In a previous article I stated that the reason the deserialization of objects was faster was due to using recycled objects. This is potentially surprising for two reasons, 1) the belief that creating objects is so fast these days, it doesn’t matter or is just as fast as recycling yourself, 2) None of the serialization libraries use recycling by default.
This article explores deserialization with and without recycling objects. How it not only is slower to create objects, but it slows down the rest of your program by pushing data out of your CPU caches.
While this talks about deserializaton, the same applies to parsing text or reading binary files, as the actions being performed are the same.
In this test, I deserialize 1000 Price objects, but also time how long it takes to copy a block of data. The copy represents work which the application might have to perform after deserializing.
The test is timed one million times and those results sorted. The X-Axis shows the percentile timing. e.g. the 90% values is the 90% worst value (or 10% of values are higher).
As you can see, the deserialization take longer if it has to create objects as it goes, however sometimes it takes much much long.

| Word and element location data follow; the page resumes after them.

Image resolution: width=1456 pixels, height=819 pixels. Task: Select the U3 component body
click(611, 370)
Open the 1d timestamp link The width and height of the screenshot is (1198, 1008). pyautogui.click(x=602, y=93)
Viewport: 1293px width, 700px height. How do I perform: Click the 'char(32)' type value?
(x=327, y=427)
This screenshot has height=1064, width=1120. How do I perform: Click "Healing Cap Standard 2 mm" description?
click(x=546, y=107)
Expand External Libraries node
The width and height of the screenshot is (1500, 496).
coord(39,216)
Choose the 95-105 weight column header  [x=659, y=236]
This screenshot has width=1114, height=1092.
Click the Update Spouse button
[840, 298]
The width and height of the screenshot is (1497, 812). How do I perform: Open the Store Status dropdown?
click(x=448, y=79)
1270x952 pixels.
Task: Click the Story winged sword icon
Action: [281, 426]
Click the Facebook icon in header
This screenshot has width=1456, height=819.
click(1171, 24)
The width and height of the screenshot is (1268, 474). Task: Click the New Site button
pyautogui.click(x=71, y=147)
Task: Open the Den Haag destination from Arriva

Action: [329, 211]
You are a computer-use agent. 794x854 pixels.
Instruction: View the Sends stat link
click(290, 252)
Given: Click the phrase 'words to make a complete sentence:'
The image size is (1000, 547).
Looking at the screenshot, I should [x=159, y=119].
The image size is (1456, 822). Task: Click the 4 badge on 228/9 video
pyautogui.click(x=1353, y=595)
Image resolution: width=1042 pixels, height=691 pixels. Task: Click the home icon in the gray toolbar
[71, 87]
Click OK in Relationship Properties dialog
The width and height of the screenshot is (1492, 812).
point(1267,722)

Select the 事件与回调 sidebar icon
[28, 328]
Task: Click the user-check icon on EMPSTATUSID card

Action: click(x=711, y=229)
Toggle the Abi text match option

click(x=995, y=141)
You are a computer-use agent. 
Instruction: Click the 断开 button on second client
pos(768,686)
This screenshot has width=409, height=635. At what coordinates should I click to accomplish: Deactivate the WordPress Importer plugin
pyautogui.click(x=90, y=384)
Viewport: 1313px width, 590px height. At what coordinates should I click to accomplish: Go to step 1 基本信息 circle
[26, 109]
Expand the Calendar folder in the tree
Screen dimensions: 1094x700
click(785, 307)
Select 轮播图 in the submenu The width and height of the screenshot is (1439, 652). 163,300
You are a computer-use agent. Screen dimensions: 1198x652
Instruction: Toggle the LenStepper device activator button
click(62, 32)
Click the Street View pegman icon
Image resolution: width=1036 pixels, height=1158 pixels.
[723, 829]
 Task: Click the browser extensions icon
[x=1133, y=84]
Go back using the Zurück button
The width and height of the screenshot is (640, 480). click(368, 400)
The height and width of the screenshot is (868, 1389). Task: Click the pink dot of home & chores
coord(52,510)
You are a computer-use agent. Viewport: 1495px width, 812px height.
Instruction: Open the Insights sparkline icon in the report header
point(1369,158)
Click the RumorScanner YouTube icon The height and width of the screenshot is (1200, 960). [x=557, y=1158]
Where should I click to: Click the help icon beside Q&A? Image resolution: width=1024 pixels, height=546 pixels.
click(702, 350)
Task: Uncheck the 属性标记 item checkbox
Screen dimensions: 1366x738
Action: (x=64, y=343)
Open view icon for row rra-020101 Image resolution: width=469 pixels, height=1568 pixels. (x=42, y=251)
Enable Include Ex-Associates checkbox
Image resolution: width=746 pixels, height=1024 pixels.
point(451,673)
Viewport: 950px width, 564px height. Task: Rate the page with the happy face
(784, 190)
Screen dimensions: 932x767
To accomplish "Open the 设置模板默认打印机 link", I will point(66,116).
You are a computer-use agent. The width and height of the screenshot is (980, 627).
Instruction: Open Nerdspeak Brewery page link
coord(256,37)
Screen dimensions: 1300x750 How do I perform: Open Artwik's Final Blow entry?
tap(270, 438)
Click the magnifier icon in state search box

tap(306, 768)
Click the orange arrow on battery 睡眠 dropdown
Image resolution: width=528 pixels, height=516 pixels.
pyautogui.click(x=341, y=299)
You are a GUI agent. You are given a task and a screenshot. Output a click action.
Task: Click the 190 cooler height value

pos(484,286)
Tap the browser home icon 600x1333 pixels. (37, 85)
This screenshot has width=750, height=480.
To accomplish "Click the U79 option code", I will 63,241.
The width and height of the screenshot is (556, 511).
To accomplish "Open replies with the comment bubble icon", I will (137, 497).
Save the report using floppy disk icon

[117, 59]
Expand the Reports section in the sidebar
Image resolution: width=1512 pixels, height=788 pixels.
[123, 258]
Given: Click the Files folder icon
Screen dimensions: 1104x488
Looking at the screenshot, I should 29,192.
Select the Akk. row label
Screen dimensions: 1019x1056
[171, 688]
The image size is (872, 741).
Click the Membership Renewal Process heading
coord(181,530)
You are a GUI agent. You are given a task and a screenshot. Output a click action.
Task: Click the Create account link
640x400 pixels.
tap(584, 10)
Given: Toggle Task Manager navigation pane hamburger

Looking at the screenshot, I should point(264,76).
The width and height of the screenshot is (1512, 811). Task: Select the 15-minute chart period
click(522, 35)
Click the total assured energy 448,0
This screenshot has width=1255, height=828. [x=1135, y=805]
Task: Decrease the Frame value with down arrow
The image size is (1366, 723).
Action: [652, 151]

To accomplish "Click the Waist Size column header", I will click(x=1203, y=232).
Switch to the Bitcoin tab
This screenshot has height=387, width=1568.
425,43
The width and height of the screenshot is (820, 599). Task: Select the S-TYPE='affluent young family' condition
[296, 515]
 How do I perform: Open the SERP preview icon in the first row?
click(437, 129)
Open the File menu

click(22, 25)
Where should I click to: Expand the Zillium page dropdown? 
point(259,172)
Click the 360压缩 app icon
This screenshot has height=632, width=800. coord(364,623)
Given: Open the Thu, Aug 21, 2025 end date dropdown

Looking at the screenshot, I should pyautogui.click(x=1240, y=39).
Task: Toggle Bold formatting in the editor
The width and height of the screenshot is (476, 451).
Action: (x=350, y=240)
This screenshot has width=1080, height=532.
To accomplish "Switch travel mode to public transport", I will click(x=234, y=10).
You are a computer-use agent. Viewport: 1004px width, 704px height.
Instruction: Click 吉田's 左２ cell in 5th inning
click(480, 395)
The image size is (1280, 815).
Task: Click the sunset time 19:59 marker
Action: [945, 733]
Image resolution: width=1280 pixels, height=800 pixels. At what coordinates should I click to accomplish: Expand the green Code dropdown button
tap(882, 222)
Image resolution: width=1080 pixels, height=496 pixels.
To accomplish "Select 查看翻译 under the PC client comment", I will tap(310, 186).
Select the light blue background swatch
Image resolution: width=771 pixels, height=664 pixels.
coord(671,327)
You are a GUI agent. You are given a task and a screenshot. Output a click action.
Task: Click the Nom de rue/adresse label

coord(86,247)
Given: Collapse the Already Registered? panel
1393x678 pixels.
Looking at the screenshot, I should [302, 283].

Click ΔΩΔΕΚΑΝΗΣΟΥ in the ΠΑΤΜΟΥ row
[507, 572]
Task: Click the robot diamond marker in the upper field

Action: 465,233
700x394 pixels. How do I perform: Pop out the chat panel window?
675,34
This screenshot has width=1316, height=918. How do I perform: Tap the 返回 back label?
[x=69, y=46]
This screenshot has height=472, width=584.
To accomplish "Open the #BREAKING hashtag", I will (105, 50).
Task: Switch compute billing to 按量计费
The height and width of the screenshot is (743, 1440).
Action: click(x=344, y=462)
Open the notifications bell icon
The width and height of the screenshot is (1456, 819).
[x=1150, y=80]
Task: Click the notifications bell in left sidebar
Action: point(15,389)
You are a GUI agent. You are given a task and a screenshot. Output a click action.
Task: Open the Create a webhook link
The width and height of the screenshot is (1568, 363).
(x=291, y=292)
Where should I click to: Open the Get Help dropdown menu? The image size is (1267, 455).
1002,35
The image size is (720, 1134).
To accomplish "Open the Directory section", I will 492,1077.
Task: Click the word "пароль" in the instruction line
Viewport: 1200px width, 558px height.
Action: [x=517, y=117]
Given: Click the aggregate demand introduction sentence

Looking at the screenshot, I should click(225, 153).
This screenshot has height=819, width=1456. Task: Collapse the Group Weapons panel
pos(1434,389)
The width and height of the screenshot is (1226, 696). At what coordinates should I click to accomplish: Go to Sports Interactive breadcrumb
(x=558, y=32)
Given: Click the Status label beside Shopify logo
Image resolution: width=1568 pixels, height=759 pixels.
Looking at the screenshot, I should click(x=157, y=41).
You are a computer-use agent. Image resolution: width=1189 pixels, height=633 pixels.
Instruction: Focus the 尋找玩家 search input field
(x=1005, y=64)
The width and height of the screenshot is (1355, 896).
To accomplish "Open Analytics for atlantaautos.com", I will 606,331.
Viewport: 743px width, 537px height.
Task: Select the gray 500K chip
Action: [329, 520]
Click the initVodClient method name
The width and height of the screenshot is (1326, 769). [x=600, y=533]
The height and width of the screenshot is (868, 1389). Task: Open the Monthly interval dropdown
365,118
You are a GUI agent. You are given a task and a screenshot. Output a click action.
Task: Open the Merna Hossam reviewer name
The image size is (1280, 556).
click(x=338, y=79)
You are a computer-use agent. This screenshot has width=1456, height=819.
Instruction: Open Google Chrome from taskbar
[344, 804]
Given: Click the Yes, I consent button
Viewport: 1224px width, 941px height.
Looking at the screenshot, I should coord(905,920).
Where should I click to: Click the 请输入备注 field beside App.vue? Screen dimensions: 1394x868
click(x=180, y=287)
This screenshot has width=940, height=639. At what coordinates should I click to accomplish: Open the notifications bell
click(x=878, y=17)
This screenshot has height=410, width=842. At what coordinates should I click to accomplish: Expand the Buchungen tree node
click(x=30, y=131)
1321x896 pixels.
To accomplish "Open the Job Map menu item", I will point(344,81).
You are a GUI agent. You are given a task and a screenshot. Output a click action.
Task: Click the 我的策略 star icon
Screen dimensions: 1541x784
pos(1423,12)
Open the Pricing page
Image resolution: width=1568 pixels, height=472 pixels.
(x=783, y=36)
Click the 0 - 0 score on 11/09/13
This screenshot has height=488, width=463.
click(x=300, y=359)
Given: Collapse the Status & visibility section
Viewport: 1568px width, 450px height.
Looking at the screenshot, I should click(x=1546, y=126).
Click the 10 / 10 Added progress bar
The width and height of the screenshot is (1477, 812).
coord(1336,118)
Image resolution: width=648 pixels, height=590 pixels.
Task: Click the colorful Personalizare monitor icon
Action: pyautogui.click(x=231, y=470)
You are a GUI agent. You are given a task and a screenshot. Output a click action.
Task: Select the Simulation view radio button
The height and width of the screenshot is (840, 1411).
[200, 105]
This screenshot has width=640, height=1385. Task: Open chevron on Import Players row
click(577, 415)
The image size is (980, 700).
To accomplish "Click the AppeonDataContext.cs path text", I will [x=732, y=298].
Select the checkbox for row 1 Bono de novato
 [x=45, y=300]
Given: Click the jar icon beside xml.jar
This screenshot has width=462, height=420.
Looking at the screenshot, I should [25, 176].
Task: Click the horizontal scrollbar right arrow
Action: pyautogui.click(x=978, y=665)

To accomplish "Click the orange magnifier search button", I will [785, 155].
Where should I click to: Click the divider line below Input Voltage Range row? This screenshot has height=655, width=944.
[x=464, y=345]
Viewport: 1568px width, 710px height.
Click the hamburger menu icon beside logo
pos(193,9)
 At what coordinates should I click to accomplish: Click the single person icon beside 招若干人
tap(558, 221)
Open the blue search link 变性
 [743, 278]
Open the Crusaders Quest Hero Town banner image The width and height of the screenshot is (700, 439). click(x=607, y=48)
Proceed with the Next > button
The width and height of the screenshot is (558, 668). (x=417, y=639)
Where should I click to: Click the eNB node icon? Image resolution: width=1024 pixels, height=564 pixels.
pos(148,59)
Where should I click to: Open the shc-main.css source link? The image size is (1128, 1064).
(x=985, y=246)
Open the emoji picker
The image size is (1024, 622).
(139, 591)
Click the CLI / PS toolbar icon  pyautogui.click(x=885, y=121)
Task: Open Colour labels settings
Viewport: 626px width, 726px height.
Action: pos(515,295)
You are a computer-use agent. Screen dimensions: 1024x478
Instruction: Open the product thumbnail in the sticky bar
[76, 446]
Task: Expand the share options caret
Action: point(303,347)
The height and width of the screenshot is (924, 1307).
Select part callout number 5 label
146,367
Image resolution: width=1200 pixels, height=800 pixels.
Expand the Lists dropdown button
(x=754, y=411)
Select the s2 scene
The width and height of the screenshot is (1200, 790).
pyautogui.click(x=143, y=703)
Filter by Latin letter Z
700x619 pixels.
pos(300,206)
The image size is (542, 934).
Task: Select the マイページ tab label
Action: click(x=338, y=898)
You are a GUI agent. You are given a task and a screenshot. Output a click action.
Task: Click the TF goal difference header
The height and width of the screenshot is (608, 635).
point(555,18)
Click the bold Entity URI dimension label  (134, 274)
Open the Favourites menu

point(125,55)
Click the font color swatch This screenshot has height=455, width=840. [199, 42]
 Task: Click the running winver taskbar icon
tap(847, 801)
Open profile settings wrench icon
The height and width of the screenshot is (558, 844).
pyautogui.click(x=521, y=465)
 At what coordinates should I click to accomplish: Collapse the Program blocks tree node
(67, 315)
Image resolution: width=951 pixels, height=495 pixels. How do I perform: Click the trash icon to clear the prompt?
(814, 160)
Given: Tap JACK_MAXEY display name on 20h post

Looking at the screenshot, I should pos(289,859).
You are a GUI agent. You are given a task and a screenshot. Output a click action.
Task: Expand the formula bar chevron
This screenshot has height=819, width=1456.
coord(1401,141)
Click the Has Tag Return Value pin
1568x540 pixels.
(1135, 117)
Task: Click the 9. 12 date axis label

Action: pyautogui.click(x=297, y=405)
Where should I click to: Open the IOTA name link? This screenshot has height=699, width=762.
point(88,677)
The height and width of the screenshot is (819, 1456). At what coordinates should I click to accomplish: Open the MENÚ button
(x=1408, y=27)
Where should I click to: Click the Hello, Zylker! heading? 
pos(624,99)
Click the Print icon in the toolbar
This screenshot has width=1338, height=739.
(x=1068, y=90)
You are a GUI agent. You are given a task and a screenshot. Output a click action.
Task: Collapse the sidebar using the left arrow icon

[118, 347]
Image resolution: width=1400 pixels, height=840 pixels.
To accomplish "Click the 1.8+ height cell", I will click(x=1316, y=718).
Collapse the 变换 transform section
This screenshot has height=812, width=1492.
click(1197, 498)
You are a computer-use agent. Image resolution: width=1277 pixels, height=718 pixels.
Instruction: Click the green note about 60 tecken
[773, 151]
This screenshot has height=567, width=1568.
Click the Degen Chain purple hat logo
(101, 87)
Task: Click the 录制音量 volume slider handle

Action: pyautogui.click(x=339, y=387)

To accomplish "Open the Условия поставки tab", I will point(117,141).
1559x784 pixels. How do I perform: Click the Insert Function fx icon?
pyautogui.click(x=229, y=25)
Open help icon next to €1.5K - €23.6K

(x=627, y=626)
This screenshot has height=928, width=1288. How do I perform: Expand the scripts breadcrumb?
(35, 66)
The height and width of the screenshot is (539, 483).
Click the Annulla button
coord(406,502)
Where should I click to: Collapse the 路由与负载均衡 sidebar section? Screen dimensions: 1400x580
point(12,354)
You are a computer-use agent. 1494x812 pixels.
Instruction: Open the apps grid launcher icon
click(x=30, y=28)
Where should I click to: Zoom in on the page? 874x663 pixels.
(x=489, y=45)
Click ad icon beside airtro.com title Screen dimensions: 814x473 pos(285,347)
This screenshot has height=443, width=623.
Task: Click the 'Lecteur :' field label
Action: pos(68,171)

This is perhaps not so surprising as creating objects means doing more work and possibly being delayed by a GC. However, it is the increase in the time to copy a block of data which is surprising. This demonstrates that not only is the deserialization slower, but any work which needs the data cache is also slower as a result. (Which is just about anything you might do in a real application)
Performances tests rarely show you the impact on the rest of your application.
In more detail
Examining the higher percentile (longest times) you can see that the performance consistently bad if the deserialization has to wait for the GC.
And the performance of the copy increases significantly in the worst case.